I movimenti più difficili nella danza orientale
Questa danza richiede grazia, precisione e una profonda connessione col proprio corpo. Tra i numerosi movimenti alcuni di essi hanno la caratteristica di essere complicati da eseguire, sfidando e impegnando anche le danzatrici più esperte. Scopriamoli insieme.
- Shimmy a doppia velocità: lo shimmy classico richiede abilità, ma il passaggio a una doppia velocità richiede un controllo muscolare preciso e notevole resistenza. Aumentando la velocità il rischio è di irrigidire tutto il corpo, per questo è sempre bene partire dalle basi e allenarsi costantemente.
- Isolazioni avanzate delle spalle: questo movimento fatto in modo fluido e preciso è un tratto distintivo della danza orientale. Movimenti avanzati come l’alternanza del rollio delle spalle e il movimento circolare richiedono un’ottima coordinazione.
- Drops complesse: parte integrante di questa danza, ma quelle complesse come il “floor drop” o il “shoulder drop” richiede forza, flessibilità e un perfetto senso del ritmo.

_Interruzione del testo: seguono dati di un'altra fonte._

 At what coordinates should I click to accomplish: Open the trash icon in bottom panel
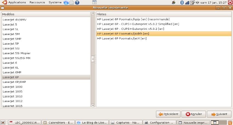click(230, 123)
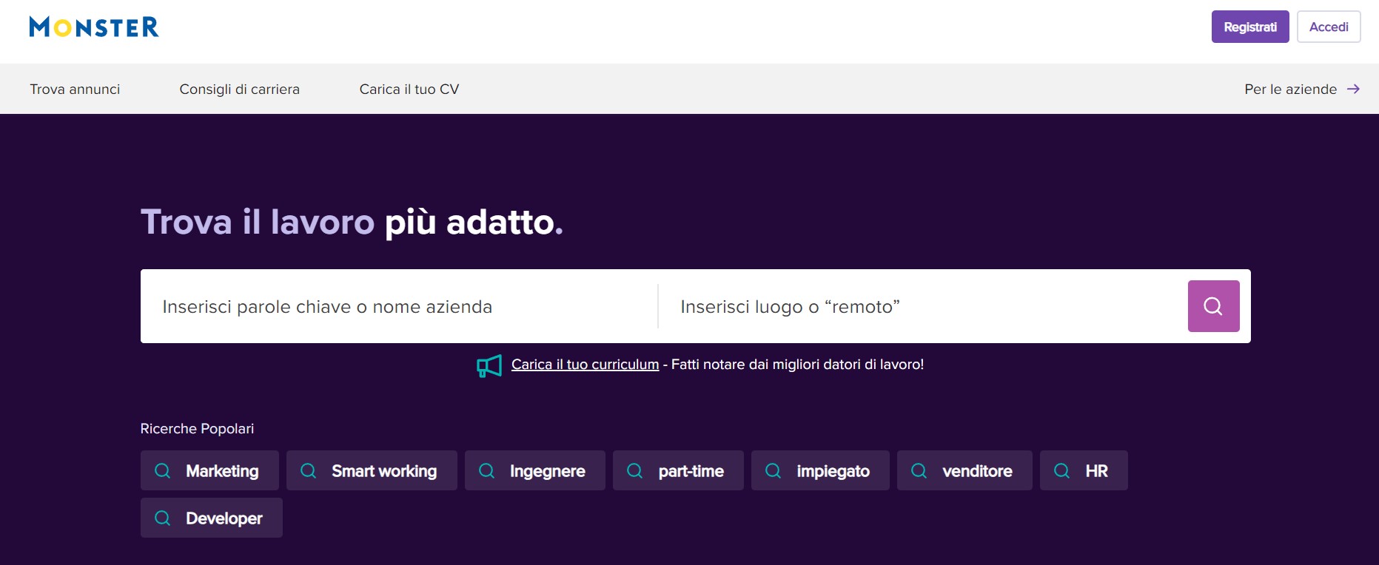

- Snake arms: elemento quasi iconico che richiede una transizione fluida e costante tra movimenti complessi come il “wave” e l’”infinita loop”, ciò necessita una consapevolezza del proprio corpo ad alti livelli.
- Veil work: danzare col velo è un’arte a sé, ma renderlo come se fosse un’estensione del corpo e farlo volteggiare e trasformarlo in ali di farfalla componendo forme sempre diverse è pura maestria.

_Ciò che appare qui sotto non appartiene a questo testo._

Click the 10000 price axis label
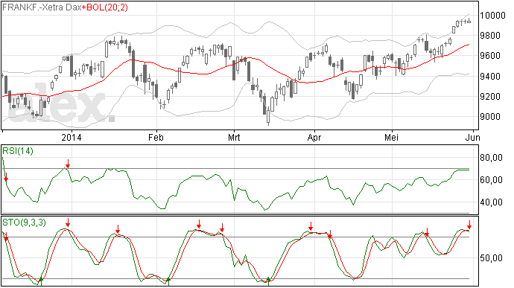 click(492, 16)
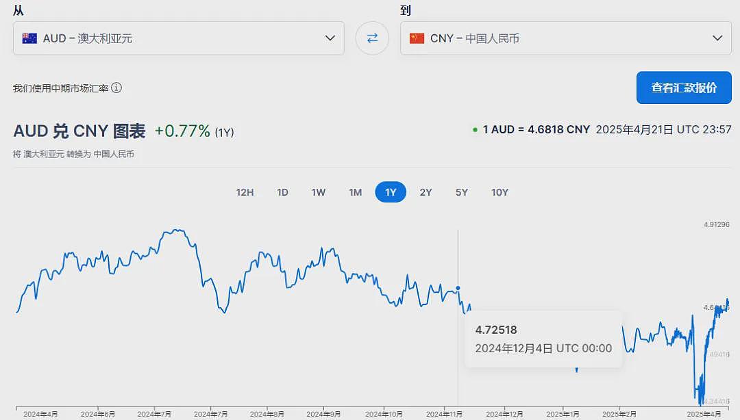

Questi movimenti, passi avanzati, sono una testimonianza della bellezza e della complessità intrinseca dell’arte della danza orientale. La strada per padroneggiarli è lunga e impegnativa ma il risultato finale, se ci si dedica anima e corpo, è un’esibizione che incanta e affascina. Sfida te stessa a superare gli ostacoli e scopri quanto magico può essere il viaggio attraverso la crescita delle tue abilità.